Olivia gave him a quick glance, then said, 'Hi. I'm cooking you the works—what they call in the hotel "a full English breakfast", so I hope you're hungry.' He didn't answer so she told him cheerfully, 'It's about ready. Shall we sit down?'
She gestured towards the table, and Nick's eyebrows rose; Olivia had found a yellow gingham cloth, and there was a vase of daffodils that she'd picked from the garden in the centre of the table.
'Trying to cheer up the invalid?' he said with jeering masochism.
Olivia's eyebrows rose. 'I'm trying to feed myself up ready for the day ahead; I have a busy schedule lined up.'
She set the plates on the table and sat down. 'I imagine you're busy too, aren't you?' He was watching her frowningly, and she looked up. 'You don't mind if I start, do you? I want to get back to Stratford.'
Slowly he came to sit opposite her, his eyes still searching and wary. Olivia's face was clean; she'd had no make-up except lipstick with her, and there was no way she could disguise the tiredness round her eyes. 'You look as if you haven't slept,' Nick said pointedly.
'You're right, I didn't,' Olivia agreed calmly, taking him by surprise. 'And it's your fault.' She saw him stiffen, and went on, 'You'll have to make getting new curtains for that guest-room one of your first priorities; the sunlight came straight into my room at some unearthly hour this morning.'
Nick looked taken aback for only a moment, but then his face hardened. 'Are we going to pretend that nothing happened last night?'
'Nothing did.'
'I would hardly call it nothing,' he said with harsh sarcasm.
'Oh, you mean me seeing your scars. So I saw them— so what?'
'You hardly seemed to have such a casual reaction last night.'
Olivia took another bite of her breakfast and reached for the salt-cellar. 'Say, do you have any more salt? This is empty.'
'I've no idea.'
'Remember to put some on your shopping list. What were you saying? Oh, yes, my reactions last night.' She shrugged. 'Sine, I was shocked. Who wouldn't be? It must have been a terrible crash—I take it you got those injuries in the plane crash?' Nick nodded, not eating, his eyes intent on her every move. Olivia's heart fluttered, but she went on, 'So you were in an accident, so you were hurt; I really don't see why you're making such a big thing of it. Unfortunately accidents happen all the time. Some people get killed, some are lucky and live. You were lucky.'
'Lucky?' He flicked the word at her like a whiplash. 'Yes, I suppose I was lucky. When the plane crashed I was knocked unconscious but my father was all right, able to walk away. But he came back to get me out. My legs were broken and he had a hell of a job. The plane began to burn and I caught fire, but he stayed with me and managed to drag me away. And when it finally exploded he covered me with his own body and was killed. So yes, I was lucky that I'm left crippled and scarred. Lucky that my father is dead and I'm not!'
He was glaring at her, his eyes savage, his hands gripping the table. Olivia stared at him, trying to fight down all the love and pity, the overwhelming feminine need to offer comfort. Instead she banged her knife down on the table and said furiously, 'Yes, you damn well are lucky! You're alive, aren't you? And of course your father came back and got you out. Do you really believe he would have stood by and watched you burn while there was even the faintest chance of saving you? He was your father! He loved you. He did what any parent would instinctively do. What you would have done if it had been your child in danger. And he gave his life for yours so that you could enjoy your life, not sit around feeling sorry for yourself all the time.'
Nick stood up angrily. 'I don't feel sorry for myself!'
'Of course you do. Shutting yourself away in this house, keeping me at arm's length in case I saw your scars. Hell, what are a few scars and a limp? You're not blind, are you! You're not a paraplegic stuck in a wheelchair? If you ask me, Nick you're just a self-pitying coward.' She threw the words at him, deliberately intending to shock.

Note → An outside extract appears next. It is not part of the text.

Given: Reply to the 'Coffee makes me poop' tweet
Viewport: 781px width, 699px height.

He took a stride towards her, his eyes murderous, his hands bunched into furious fists. Olivia thought that he was going to hit her, and it took all her courage not to flinch away but to glare back at him. But then Nick's face worked convulsively, and he swung round and strode out of the room, slamming the door violently shut behind him.

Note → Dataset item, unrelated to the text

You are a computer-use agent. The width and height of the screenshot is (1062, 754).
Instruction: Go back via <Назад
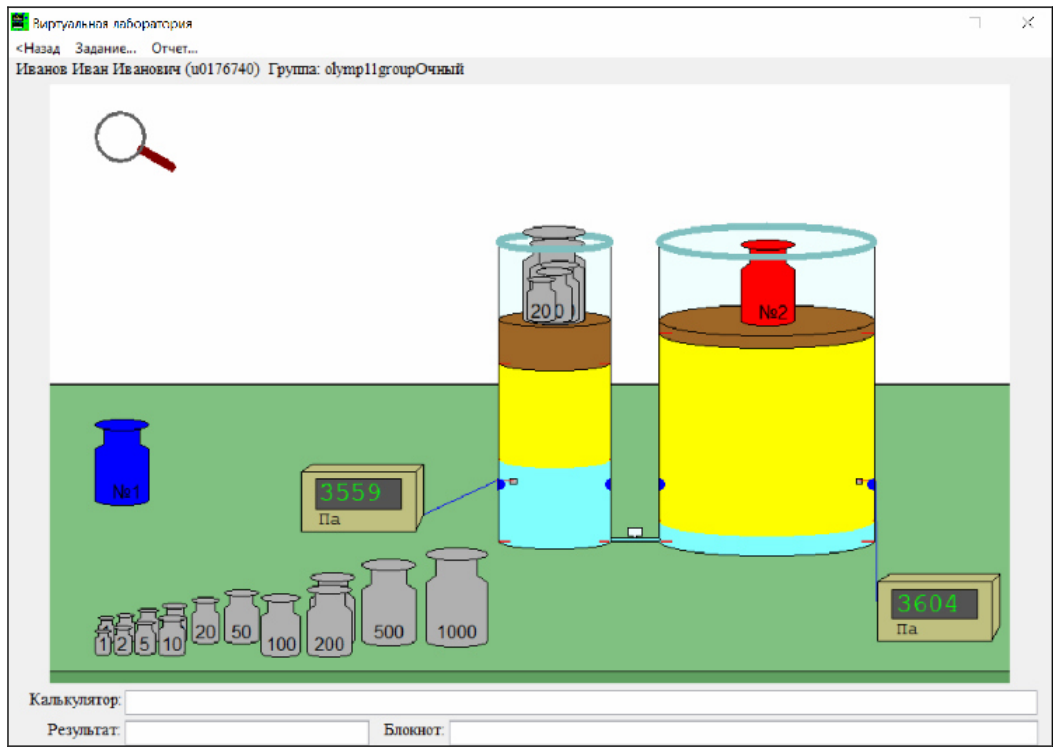[38, 48]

Olivia took a long, shuddering breath. She pushed her plate away, giving up all pretence at eating, and put a hand up to her face. For a minute there she had been sure that Nick was going to strike her. He had been so angry! But anger, she told herself, was good. It was a positive emotion. Much better than bottling his hurt up inside and trying to pretend he was OK.
Briskly, she got to her feet and cleared up the breakfast things, then went to look for Nick. She couldn't find him anywhere, but then heard a noise outside and found him round the back of the house, chopping wood. He had his shirt off and there was sweat on his skin as he worked out his anger, swinging the axe down hard to split the logs from some great tree-trunk. Lifting the axe above his head, he caught sight of her, then swung it violently down before straightening up to face her defiantly, daring her to look at his chest, fully expecting her to show pity or revulsion.
Steeling herself, knowing this was a testing moment, Olivia walked up to him, forcing herself to keep her eyes steadily on him. 'Are you about ready to go to the heliport? Shall we walk there together?'
He didn't answer, and Olivia licked lips suddenly gone dry. 'Something bothering you?' Nick sneered.
'Yes.' She put a hand on his arm, feeling the hardness of his muscles. 'I was remembering that time we were in Vermont and you went out to chop wood for the fire.' She smiled reminiscently. 'You chopped so much we had enough for the whole week. All those log fires.' She looked up into his eyes, her own soft and sensual as she remembered how they'd made love on the big rug in front of those fires almost every night.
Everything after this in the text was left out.